Precision granite castings are produced by mixing granite aggregates (which are crushed, washed, and dried) with an epoxy resin system at ambient temperature (i.e., cold curing process). Quartz aggregate filler can also be used in the composition. Vibratory compaction during the molding process tightly packs the aggregate together. Mechanical and thermo-mechanical properties can be improved further if fiber is used as well as the granite. Other resins in addition to the epoxy may also be used instead of fibers to improve properties such as water absorption.
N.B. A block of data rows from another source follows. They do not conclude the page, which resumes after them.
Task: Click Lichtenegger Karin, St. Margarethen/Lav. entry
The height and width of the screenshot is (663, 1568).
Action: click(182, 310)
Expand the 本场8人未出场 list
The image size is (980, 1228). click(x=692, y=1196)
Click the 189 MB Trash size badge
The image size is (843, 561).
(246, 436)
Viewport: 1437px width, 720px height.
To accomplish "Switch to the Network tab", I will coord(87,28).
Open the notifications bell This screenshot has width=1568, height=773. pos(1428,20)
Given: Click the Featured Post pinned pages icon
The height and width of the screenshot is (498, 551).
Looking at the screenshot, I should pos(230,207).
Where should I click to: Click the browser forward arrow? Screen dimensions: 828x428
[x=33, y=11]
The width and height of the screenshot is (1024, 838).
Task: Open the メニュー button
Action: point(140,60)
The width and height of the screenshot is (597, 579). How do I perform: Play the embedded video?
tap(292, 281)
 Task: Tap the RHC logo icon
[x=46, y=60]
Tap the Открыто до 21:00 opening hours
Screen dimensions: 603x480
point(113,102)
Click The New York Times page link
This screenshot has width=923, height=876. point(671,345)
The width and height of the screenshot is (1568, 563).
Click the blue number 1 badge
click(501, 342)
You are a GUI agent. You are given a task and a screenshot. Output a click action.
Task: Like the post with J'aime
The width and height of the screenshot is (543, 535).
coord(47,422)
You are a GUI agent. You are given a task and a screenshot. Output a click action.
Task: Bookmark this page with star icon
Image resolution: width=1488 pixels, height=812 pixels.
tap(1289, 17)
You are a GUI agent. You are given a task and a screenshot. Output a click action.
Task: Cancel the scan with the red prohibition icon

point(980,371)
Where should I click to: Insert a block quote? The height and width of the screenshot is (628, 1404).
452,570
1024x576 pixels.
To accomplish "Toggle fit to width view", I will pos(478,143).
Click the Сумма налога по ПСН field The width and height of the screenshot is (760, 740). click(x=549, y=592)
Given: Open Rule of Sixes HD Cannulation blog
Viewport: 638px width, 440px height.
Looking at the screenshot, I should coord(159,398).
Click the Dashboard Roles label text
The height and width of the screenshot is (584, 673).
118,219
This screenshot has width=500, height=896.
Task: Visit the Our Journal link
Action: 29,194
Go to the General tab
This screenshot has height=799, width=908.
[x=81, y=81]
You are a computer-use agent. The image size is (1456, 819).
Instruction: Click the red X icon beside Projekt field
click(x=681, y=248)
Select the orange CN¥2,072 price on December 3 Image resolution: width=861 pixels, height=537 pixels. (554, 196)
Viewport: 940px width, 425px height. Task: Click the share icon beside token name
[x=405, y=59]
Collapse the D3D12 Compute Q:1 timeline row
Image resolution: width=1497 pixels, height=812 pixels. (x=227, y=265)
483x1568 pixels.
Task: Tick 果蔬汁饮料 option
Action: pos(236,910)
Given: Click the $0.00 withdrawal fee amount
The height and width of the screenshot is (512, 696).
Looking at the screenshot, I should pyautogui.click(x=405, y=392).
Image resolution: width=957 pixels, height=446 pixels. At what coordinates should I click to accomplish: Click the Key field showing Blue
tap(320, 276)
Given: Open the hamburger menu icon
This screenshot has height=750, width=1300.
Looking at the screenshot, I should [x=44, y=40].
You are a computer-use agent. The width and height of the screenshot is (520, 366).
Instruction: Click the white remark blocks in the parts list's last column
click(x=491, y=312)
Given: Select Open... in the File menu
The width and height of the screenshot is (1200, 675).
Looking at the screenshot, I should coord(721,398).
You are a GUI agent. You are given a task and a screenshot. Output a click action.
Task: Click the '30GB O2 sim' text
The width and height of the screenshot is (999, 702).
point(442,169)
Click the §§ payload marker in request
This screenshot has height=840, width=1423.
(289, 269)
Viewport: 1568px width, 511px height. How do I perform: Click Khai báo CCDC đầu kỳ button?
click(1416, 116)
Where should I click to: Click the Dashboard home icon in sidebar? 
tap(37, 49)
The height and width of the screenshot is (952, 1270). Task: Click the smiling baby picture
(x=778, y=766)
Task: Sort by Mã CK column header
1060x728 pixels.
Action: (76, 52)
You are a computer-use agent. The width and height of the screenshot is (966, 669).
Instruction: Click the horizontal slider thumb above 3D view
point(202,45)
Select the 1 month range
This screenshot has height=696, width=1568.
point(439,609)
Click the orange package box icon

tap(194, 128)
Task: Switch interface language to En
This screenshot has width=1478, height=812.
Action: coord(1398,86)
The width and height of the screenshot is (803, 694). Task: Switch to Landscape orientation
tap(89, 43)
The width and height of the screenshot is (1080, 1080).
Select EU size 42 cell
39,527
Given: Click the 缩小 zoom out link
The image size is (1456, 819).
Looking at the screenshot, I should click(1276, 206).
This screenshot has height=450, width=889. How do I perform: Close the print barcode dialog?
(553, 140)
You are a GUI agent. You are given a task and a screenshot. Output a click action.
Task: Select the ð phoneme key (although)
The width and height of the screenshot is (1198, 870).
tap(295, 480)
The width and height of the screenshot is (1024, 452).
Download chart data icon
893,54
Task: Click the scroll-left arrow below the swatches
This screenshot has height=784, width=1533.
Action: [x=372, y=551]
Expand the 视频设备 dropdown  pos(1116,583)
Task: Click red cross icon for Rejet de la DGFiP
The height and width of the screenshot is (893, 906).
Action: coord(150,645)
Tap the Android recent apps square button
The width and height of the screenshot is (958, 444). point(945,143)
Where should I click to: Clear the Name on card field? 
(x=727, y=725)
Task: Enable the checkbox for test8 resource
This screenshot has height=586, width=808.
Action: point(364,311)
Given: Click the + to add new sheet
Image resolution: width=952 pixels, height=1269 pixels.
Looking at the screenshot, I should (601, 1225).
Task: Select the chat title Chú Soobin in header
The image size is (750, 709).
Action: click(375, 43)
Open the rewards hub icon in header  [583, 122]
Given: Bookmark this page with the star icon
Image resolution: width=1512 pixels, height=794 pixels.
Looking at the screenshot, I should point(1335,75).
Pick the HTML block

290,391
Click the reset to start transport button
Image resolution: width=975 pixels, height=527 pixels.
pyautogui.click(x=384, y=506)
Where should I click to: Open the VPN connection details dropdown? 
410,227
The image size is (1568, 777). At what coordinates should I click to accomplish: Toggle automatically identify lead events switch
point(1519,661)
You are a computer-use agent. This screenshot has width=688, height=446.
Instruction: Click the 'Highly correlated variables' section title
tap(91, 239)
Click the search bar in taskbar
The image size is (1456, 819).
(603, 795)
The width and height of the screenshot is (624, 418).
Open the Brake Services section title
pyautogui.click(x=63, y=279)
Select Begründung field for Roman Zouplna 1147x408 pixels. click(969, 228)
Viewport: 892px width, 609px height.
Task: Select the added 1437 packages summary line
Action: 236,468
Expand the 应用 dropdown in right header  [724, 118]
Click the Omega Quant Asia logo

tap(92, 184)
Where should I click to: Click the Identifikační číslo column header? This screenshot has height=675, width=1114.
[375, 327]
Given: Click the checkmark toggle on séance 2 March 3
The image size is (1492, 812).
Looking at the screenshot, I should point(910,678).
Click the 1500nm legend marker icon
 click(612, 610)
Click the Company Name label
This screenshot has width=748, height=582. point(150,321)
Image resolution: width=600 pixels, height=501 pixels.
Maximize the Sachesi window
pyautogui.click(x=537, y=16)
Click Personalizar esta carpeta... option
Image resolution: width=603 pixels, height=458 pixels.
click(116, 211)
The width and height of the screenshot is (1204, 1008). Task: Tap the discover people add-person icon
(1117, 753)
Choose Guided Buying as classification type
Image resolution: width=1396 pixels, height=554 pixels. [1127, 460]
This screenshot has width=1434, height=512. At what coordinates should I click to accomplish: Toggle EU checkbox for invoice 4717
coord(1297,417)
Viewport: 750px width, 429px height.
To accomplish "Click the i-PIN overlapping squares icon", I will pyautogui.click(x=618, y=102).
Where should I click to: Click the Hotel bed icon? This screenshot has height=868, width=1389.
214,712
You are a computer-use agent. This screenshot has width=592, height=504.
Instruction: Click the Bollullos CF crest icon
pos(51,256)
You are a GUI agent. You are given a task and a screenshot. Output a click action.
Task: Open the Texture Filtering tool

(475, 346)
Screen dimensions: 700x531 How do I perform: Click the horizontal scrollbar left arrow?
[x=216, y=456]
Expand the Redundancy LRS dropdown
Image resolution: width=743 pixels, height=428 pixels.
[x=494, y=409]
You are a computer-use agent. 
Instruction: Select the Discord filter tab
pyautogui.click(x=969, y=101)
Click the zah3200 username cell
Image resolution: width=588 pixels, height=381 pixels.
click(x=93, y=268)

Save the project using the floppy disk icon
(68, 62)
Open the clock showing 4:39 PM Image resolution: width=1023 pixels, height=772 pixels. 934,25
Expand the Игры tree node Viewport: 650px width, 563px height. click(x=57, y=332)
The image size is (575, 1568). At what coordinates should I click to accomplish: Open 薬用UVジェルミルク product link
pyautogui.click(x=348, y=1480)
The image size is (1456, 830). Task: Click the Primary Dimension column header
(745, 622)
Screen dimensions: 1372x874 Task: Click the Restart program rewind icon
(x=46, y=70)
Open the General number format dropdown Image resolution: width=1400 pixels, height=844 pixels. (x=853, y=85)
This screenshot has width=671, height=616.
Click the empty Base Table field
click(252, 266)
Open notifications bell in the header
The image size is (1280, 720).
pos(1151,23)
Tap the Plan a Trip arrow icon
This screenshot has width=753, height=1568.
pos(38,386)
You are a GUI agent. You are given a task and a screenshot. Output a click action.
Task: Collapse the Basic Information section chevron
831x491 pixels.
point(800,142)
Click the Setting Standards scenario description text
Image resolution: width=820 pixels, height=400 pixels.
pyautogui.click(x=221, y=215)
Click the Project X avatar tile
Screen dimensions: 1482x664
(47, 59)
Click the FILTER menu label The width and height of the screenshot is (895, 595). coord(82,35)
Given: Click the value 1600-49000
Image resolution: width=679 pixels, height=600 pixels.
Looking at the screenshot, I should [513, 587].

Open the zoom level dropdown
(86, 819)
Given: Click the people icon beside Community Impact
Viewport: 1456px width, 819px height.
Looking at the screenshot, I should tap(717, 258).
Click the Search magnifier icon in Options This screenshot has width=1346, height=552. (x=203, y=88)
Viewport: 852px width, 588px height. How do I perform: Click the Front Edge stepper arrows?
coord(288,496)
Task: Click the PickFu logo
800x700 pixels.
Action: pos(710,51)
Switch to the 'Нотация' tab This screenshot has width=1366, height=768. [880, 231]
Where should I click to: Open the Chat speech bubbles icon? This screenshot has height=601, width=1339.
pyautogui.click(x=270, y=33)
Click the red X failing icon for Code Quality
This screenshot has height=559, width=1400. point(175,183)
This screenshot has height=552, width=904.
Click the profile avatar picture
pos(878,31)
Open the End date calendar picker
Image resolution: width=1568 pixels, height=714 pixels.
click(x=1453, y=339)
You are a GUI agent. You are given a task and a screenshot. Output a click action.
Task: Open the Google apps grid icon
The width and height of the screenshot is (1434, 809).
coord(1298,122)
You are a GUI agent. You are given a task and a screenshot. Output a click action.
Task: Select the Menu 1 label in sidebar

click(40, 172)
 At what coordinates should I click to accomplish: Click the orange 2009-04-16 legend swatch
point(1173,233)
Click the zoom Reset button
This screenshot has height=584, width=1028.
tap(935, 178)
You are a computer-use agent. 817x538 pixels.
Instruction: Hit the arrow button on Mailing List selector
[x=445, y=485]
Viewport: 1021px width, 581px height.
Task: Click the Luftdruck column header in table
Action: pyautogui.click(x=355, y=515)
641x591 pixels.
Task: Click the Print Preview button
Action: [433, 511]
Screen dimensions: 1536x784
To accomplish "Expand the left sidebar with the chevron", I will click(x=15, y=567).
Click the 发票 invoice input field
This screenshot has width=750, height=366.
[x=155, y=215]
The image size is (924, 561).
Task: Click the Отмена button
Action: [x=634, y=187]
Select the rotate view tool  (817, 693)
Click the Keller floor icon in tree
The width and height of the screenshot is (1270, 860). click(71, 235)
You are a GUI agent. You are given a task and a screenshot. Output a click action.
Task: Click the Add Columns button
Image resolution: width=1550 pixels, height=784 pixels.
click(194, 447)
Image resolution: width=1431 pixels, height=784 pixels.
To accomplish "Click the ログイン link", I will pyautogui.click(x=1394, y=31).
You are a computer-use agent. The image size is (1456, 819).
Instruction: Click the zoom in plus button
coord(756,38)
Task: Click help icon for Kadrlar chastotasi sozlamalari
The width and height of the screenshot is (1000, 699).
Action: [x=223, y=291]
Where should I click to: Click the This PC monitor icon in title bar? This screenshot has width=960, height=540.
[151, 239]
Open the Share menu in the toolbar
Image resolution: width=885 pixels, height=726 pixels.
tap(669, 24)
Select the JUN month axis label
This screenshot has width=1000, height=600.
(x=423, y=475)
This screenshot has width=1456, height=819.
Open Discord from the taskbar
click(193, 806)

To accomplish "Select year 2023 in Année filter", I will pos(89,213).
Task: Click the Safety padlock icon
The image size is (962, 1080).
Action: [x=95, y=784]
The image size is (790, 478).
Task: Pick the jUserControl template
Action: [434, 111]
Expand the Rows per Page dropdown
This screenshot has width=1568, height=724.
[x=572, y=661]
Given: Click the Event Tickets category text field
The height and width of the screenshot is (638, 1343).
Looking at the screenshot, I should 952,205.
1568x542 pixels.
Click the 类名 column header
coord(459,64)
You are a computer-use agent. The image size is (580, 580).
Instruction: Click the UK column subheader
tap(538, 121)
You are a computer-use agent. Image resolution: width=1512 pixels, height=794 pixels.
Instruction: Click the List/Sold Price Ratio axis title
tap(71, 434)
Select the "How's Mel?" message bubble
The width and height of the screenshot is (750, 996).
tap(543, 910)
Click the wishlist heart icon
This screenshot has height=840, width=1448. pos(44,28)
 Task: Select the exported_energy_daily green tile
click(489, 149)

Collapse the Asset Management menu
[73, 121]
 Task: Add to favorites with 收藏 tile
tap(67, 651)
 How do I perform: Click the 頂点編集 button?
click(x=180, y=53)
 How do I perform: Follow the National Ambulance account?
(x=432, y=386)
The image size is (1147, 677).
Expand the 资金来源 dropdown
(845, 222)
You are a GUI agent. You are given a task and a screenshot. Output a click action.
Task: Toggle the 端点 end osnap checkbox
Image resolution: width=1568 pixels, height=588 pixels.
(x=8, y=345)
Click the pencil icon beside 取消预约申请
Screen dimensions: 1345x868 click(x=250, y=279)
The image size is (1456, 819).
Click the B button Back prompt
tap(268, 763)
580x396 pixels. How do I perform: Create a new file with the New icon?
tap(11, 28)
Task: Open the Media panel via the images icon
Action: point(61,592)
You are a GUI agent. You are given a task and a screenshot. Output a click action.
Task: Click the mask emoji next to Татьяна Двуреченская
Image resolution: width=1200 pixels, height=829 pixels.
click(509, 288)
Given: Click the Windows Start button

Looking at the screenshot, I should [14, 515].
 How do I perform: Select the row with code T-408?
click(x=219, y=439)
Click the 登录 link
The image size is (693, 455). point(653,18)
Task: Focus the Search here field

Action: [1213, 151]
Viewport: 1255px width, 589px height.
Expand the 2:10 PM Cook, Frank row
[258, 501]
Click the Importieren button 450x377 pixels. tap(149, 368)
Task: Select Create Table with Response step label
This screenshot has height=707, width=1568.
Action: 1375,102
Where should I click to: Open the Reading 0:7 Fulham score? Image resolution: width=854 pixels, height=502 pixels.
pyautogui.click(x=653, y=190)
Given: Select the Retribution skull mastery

If porosity is controlled, damping effects can be improved further. Threaded inserts, steel plates, and coolant pipes can be cast-in during the casting process. To achieve an even higher degree of versatility, linear rails, ground slide-ways, and motor mounts can be replicated or grouted-in, therefore eliminating the need for any post-cast machining.

== Other definitions ==
Epoxy resins and granite, specifically waste granite dust, may be used in other applications such as floor coatings. Waste granite filings are produced in the mining industry, and the low density means this can be easily dispersed by winds and thus distributed in the environment. Research is being done on innovative solutions such as using waste granite powders in epoxy resins and designing binders for coatings based on this.

== Advantages ==

Epoxy granite materials have an internal damping factor up to ten times better than cast iron, up to three times better than natural granite, and up to thirty times better than steel fabricated structure. Unlike iron and steel and alloys, which are vulnerable to corrosion without the application of paints, epoxy granite is generally resistant to most common solvents, acids, alkalis, and cutting fluids. The method of casting compared to steel allows easier inclusion of inserts etc. and thus reduced machining of the finished casting and reduced assembly time by incorporating multiple components into one casting. Polymer cast resins use very little energy to produce, and the casting process is done at room temperature.